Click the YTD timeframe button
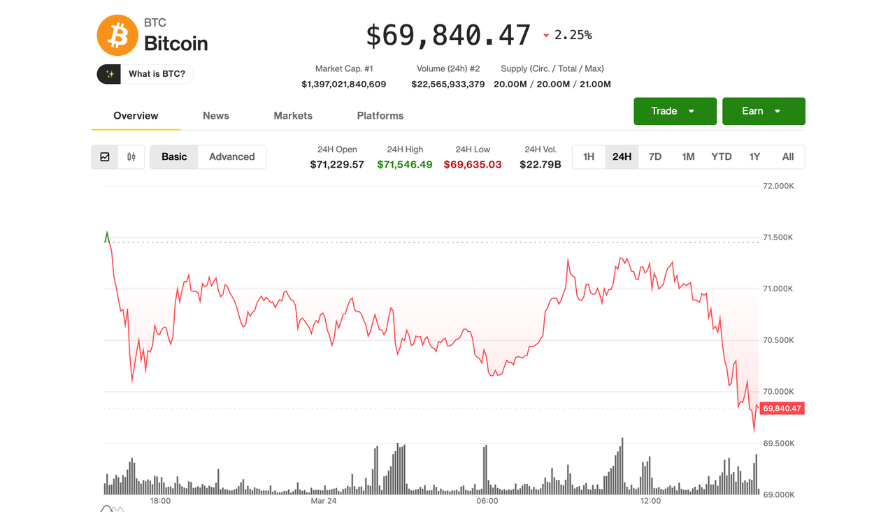The width and height of the screenshot is (895, 512). tap(721, 156)
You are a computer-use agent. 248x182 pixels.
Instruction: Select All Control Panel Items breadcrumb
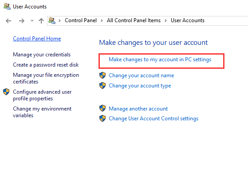point(134,20)
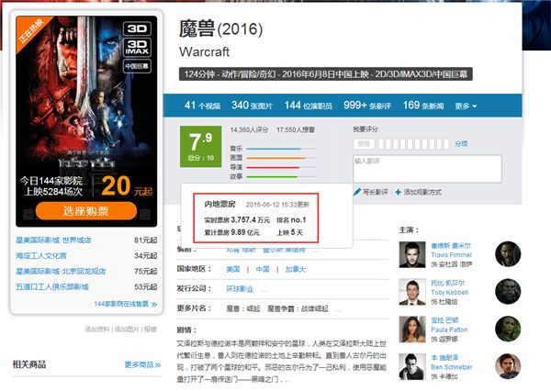
Task: Open Toby Kebbell's round character avatar
Action: coord(508,291)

※ ※ ※

WHAT TO WORK ON: Put the records into a numbered list, one line per item, and skip any blank lines. Leave the pictures out of your answer.

SOLVED PROBLEM:
1. Click the YTD timeframe button
2. The width and height of the screenshot is (895, 512). tap(721, 156)
3. You are a computer-use agent. 248x182 pixels.
4. Instruction: Select All Control Panel Items breadcrumb
5. point(134,20)
6. Task: Open Toby Kebbell's round character avatar
7. Action: coord(508,291)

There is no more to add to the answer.